In the team Magnetic Quantum Gases (GQM) of the Laboratoire de Physique des Lasers, we are building a prototype for such an ultracold-atom-based superradiant laser [1]. In particular, we want to focus on tackling the unresolved issue of operating such devices in a continuous manner, meaning the emitted light will no longer form a burst but rather a continuous wave, thus harnessing superradiant lasers’ full potential as clocks. This will be done using an effusive beam of strontium atoms inside a vacuum chamber, that we will slow, cool, and guide up to the mode of an optical cavity. There we will make atoms emit light in a superradiant fashion. We will investigate the light properties to try and understand how the establishment of coherence is related to the many-body entanglement that can occur between all atomic emitters.

The internship will be of experimental nature. The construction of this new apparatus is underway. Depending on progresses, the future student will be in charge of laser cooling and guiding atoms into the superradiant laser cavity, observing the first signs of superradiant emission, and investigating the properties of the emitted light. This implies implementing optical setups to shape and guide laser light onto the atoms, locking lasers on atomic absorption signals or optical cavities, detecting small signals via modulation-transfer spectroscopy and cavity-enhanced spectroscopy.
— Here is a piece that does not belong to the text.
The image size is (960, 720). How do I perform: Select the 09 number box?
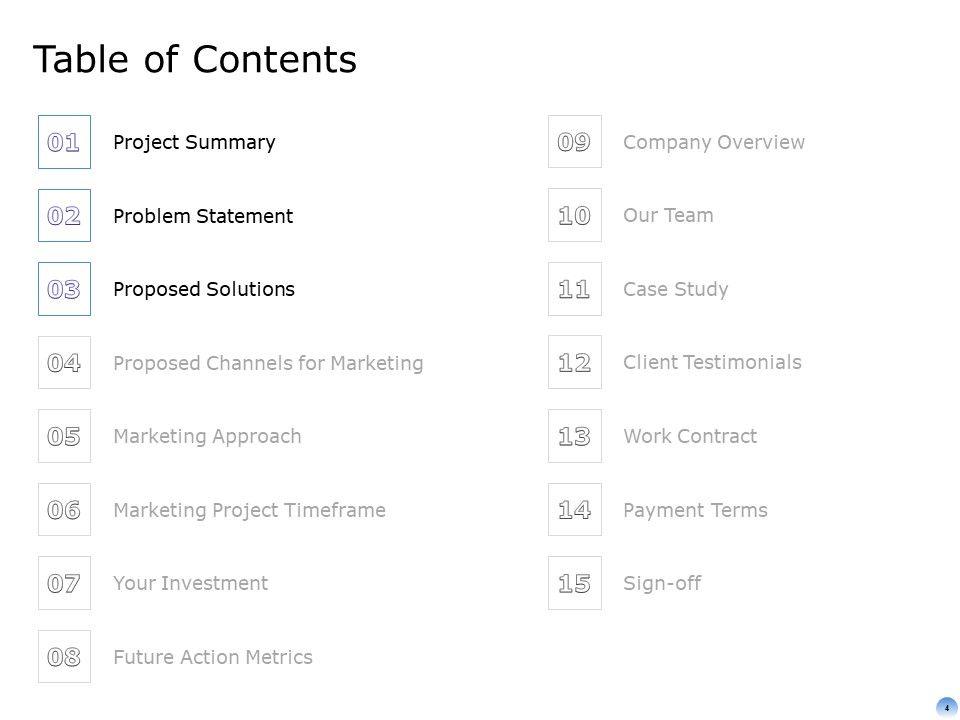pos(575,142)
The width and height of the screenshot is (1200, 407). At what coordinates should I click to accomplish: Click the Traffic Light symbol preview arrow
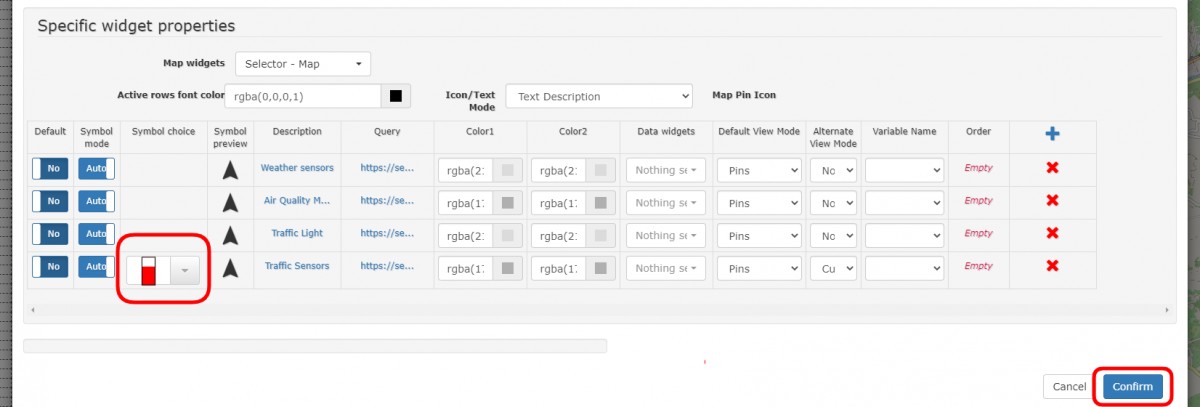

Our team is composed of three professors, two CNRS researchers, one PhD student, one postdoc, and one research engineer. We currently have two separate, already running experiments to study the collective properties of ultracold gases with exotic spins when in the quantum regime. We welcome every year one or more trainees on one of our experiments. Each time, we proposed an individualized work subject to the trainee, work that they could develop in autonomy while being put in connection with the rest of the team and its scientific projects.